In 1871, after Sitting Bulls people had just become acclimated to their new home, railroad surveyors from the East began to make their way through his county determined to mark out land for the coming of the Northern Pacific. At first, their attempts were futile as Sitting Bull's young warriors drove the surveyors, and their eventual military escort, out time and time again. However, in 1876, troops led by Lieutenant Colonel George Armstrong Custer battled Sitting Bull along the Little Big Horn River and drove he and the remaining Hunkpapa people out of Yellowstone country. (Later, Sitting Bull would defeat Custer) He eventually resurfaced in Canada.

Ironically, Sitting Bull, in 1883 was asked to address the people at a ceremony honoring the Northern Pacific's adjoining of the east and west in Bismarck, North Dakota. Filled with the horrors of the vanishing population of his buffalo and emergence of the newest Plains triumphant, the "Iron Horse" or "Bad-Medicine-Wagon", Sitting Bull was finally able to speak his peace concerning the terrible atrocities committed against himself, his people, his land and his buffalo.

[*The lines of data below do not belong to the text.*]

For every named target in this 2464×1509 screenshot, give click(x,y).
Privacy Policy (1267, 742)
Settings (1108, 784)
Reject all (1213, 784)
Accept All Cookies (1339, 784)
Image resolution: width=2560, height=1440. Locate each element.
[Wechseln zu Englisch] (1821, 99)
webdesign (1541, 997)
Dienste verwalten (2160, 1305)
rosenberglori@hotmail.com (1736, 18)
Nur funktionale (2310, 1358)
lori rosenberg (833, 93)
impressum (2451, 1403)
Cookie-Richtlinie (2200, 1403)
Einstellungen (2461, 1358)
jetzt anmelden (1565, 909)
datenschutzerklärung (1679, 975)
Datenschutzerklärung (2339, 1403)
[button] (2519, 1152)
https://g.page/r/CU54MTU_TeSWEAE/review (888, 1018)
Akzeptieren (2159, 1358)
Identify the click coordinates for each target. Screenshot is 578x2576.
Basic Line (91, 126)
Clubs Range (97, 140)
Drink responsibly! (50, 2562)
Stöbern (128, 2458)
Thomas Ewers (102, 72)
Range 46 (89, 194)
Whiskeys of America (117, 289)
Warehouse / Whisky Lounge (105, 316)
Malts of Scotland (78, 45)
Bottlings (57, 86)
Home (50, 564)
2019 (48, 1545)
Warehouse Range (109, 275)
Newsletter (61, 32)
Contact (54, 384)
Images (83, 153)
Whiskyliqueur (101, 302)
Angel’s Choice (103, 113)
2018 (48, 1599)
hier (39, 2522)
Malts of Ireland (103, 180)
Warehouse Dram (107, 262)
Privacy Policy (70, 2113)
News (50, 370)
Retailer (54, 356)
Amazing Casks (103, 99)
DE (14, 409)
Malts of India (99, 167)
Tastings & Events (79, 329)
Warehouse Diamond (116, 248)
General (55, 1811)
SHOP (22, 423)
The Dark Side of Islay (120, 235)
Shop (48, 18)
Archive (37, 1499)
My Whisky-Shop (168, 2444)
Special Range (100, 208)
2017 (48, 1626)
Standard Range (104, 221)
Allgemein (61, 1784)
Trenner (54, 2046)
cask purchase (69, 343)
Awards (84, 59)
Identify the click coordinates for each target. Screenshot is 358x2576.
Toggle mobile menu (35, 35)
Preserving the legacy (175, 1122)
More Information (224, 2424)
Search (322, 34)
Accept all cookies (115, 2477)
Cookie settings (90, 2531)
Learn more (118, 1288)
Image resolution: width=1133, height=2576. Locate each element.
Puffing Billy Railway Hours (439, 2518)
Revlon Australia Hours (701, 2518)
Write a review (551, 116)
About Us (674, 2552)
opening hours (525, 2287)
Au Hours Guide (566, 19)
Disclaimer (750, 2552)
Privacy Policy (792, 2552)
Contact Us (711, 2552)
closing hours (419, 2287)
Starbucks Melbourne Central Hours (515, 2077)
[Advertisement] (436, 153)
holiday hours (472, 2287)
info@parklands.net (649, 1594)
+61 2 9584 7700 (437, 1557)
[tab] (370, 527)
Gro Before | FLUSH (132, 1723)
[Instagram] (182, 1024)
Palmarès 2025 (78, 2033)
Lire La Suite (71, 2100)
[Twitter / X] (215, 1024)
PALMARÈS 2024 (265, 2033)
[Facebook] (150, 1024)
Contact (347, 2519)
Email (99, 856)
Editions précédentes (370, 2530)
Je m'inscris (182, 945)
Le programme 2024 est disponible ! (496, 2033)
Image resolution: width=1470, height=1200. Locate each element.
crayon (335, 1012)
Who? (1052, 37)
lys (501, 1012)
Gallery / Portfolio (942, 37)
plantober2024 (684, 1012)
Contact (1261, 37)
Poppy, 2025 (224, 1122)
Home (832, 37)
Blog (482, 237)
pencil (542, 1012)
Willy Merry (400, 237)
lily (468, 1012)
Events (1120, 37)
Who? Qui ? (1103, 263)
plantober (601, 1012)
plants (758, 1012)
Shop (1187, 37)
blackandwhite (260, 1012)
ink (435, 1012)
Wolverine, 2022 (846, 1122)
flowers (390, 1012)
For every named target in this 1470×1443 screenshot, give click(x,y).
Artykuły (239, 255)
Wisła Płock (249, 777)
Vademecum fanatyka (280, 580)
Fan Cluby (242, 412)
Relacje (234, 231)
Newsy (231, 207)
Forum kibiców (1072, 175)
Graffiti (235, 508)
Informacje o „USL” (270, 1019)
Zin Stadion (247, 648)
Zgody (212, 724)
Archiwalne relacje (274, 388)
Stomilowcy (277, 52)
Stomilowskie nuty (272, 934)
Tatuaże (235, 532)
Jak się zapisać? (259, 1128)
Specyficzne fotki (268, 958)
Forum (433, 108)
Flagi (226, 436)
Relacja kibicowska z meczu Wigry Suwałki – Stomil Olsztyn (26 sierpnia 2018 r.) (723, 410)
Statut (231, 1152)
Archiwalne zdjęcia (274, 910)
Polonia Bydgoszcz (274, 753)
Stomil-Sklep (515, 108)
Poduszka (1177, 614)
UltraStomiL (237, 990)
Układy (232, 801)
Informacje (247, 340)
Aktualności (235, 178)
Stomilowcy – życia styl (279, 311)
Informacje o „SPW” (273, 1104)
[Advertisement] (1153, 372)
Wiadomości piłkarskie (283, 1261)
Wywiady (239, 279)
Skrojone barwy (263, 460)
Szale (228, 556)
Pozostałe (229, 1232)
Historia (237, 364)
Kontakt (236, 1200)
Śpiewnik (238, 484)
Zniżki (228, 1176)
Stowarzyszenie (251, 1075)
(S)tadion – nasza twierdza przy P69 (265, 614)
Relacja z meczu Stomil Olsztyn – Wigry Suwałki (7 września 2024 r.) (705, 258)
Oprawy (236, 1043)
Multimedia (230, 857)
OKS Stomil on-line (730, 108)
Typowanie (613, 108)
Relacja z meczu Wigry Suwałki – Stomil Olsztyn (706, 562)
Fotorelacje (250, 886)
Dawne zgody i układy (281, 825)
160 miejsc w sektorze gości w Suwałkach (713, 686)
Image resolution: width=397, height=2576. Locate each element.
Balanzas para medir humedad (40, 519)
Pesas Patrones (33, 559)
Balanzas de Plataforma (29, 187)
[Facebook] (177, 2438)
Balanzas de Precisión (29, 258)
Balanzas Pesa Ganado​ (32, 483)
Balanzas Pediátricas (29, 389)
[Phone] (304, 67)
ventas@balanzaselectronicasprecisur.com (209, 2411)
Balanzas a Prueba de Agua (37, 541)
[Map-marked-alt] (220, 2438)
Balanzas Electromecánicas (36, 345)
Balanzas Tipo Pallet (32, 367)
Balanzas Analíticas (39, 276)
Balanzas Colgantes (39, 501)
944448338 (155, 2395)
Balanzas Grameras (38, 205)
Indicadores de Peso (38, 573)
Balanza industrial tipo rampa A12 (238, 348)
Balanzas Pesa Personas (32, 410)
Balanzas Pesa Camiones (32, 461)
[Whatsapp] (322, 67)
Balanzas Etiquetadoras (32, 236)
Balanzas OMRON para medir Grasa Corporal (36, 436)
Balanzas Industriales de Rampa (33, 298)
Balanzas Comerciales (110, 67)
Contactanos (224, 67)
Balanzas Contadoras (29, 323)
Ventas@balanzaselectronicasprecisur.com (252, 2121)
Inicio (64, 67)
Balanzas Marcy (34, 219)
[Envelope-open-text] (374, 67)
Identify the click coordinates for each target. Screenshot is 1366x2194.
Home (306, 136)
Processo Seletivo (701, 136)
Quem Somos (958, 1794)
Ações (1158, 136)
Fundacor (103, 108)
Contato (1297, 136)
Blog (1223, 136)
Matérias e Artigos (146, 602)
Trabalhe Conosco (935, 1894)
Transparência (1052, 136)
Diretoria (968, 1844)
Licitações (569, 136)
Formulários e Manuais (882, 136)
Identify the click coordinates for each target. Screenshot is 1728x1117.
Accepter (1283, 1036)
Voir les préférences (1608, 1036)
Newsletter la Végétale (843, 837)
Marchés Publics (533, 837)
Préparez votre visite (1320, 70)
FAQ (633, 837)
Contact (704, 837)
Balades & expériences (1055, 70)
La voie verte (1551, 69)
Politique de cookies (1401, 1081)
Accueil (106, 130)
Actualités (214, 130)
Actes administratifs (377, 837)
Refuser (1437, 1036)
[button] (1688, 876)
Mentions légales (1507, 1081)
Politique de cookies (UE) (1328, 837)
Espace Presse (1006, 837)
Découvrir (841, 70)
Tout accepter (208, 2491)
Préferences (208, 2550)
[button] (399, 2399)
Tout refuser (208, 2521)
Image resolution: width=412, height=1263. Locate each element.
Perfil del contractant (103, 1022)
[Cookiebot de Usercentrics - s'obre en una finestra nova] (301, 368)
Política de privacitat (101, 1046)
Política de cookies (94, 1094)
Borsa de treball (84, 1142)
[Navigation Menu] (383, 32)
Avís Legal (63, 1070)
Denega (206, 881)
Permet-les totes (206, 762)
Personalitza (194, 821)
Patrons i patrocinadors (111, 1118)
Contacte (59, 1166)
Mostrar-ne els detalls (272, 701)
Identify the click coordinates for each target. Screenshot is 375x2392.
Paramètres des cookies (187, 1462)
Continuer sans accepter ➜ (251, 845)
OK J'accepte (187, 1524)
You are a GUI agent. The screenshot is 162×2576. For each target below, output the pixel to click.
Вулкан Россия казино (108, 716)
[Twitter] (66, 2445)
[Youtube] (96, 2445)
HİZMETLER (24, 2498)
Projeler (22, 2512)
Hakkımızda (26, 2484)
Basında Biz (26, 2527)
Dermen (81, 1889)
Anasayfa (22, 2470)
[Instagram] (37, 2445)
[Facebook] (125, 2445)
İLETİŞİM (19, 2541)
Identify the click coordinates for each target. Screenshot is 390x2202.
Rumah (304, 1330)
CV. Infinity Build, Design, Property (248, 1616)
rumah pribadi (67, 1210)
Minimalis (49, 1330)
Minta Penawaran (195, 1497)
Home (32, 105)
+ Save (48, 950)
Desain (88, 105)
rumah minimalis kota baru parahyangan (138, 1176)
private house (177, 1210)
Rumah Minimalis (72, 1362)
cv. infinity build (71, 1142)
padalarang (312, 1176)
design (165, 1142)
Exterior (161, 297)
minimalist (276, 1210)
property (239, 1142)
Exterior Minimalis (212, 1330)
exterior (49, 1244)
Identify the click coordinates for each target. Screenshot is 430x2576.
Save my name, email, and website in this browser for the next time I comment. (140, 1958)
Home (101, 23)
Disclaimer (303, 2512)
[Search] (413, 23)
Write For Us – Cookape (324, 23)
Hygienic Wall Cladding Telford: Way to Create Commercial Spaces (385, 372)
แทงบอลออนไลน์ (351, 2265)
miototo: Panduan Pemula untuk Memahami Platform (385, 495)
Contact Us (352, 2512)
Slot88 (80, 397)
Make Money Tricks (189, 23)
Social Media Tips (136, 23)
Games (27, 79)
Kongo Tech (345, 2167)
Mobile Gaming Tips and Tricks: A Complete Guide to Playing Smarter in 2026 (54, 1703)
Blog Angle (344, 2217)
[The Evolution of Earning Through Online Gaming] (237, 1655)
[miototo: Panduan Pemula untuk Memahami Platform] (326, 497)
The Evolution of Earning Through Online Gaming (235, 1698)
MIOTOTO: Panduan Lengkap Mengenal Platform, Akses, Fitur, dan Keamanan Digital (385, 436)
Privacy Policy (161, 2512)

As he spoke, an army officer was assigned to translate his speech into English from his native language. Sitting Bull's message primarily addressed the cunning and deceptive ways in which the U.S. government took away land that was rightfully his, referring to them as thieves and liars. Proving themselves worthy of Sitting Bull's description, the military translator changed his words as he spoke, stating how pleased Sitting Bull was at the coming of the railroad*. The commencement of Sitting Bull's speech was met with a standing ovation as the wealthy and truly deceived listeners remained ignorant and unremorseful towards the consequences suffered by many Native Americans in order to make way for the "Iron Horse".

*The phrase found within the flag was a direct quote made by Sitting Bull while giving a speech some time afterwards. Rendered into English, it reads "The Great Father (or the U.S. government) has proven himself an unkompti (or trickster)".